According to the 2024 China Military Power Report, China has had at least three early warning satellites in orbit since 2022. In 2025, the International Institute for Strategic Studies (IISS) stated that these three satellites were named Huoyan-1. Encyclopedia Astronautica reported prior to 2020 that seven satellites of the Shijian-11 series were believed to have infrared sensors, with a potential missile tracking/early warning usage, while in 2025 IISS reported that the Shijian-11 series had a signals intelligence role and not an early warning one.

The satellites are complimented by four large ground-based phased array early warning radars in Xinjiang, Shandong, Heilongjiang, and Zhejiang. Early warning has been developed since the 2010s, believed to be connected to China's shift towards a launch on warning capability. A 2024 US Air University report stated China has constructed at least seven Large Phased Array Radars (LPARs), previously operated by the Second Artillery and PLAAF, but now mostly consolidated under the People's Liberation Army Aerospace Force. This included the four above locations, as well as the first LPAR site, in Xuanhua, and sites in Gansu and Jiangsu. The report argued the radars have a dual use in space domain awareness i.e. satellite tracking, and that the Jiangsu LPAR, operational since 2022, may be tasked to observe aerial activities of the Republic of Korea Air Force and United States Forces Korea.
== Air and missile defense ==

According to the 2024 China Military Power Report, China has a multi-layered missile defense system:

For the outer layer, China is developing kinetic kill vehicle technology for an anti-ballistic missile mid-course interceptor similar to the US Ground-Based Midcourse Defense.

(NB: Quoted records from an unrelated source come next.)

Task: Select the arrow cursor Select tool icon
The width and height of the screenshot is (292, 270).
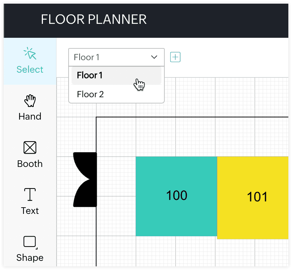Action: point(30,54)
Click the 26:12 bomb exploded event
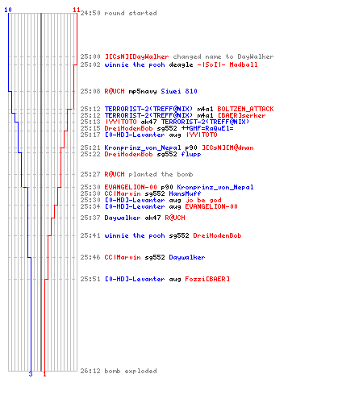 (119, 371)
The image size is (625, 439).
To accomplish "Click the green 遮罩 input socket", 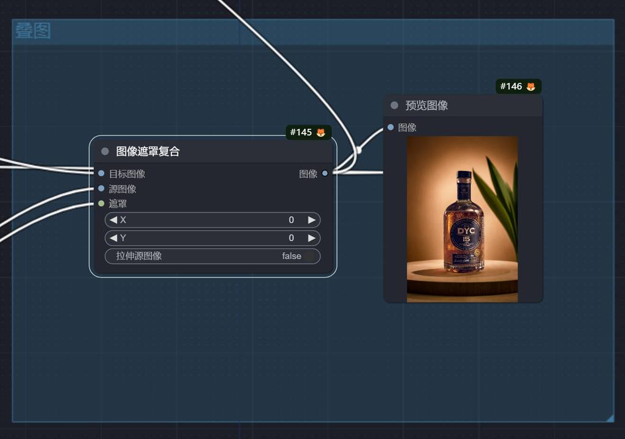I will click(101, 203).
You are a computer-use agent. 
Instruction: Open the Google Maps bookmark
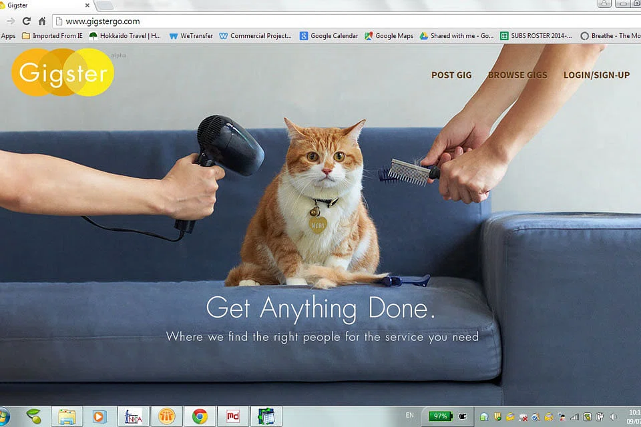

For the second layer of "ultra-long-range air defense", China is interested in developing surface-to-air missiles with ranges similar to the 1,600 km of the DF-17, which can be guided via reconnaissance satellites.

For the final layer of "strategic long-range air defense", China operates battalions of the indigenous HQ-19 and Russian S-400 anti-air missiles, capable of terminal phase intercept, as well as older HQ-9 and S-300 systems.

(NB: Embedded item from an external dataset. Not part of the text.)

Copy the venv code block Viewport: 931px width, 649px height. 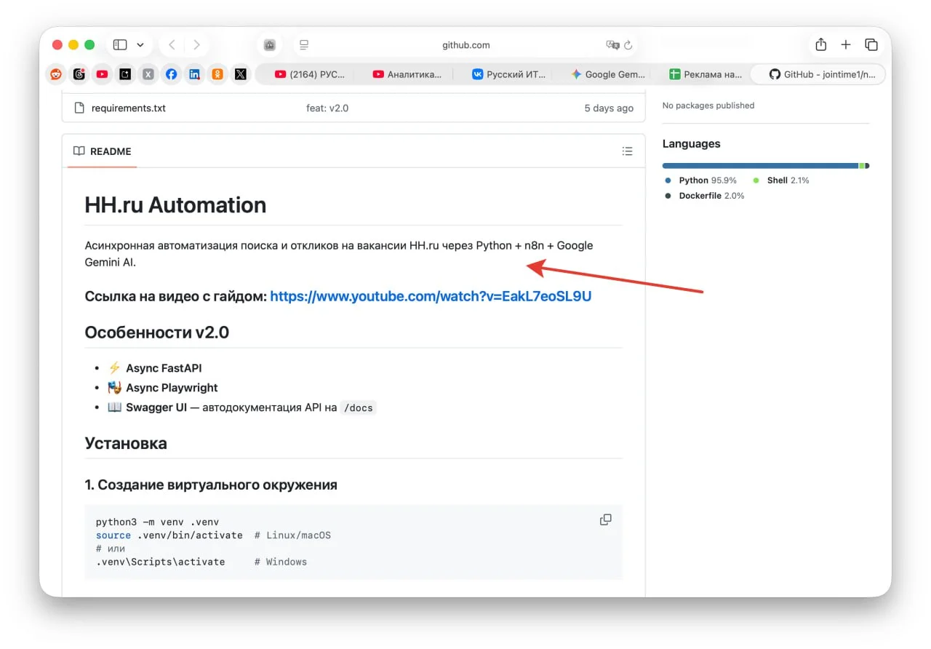tap(605, 519)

== Significance of Taiwan ==
Military analysts have pointed out that unification with Taiwan would have geostrategic significance for China, allowing it to break out of the first island chain. The first island chain is considered a strategic military barrier to accessing the wider Pacific Ocean and the relative shallowness of waters to the west of the first island chain has important implications for submarine detection. In particular, control over Taiwan and its deeper eastern waters would provide the People's Liberation Army Navy's ballistic missile submarines with less detectable access to the wider Pacific where they could serve as an important component of a credible second-strike capability.

== Other weapons of mass destruction ==

China also developed chemical and biological weapons during the Cold War. The Federation of American Scientists noted a 1997 passage from People's Liberation Army officers Captain Wang Qiang and Colonel Yang Qingzhen which referenced Pandora's box, writing that "chemical weapons could be the fuse to ignite a nuclear war" as they are both "mass casualty weapons".

== In popular culture ==
In Nuclear Holocausts: Atomic War in Fiction, author Paul Brians argues that China is portrayed with a "near-suicidal recklessness" in English-language nuclear war fiction.

International relations scholar Chenchen Zhang notes Chinese social media analyses make a comparison of the dark forest hypothesis to China's nuclear deterrence. The hypothesis originates from Liu Cixin's The Dark Forest, in the Remembrance of Earth's Past novel series. Character Luo Ji attempts to defend Earth from the planet Trisolaris, by threatening mutual assured destruction via revealing the locations of both planets to other potentially hostile alien civilizations. Users compare this to the nuclear strategy of Mao Zedong toward the United States.

In the Fallout video game series, a war between the United States and China results in a global nuclear exchange in 2077, creating a post-apocalyptic setting. Co-creator Tim Cain suggested an idea during development was a Chinese nuclear first strike in response to an American biological weapons program.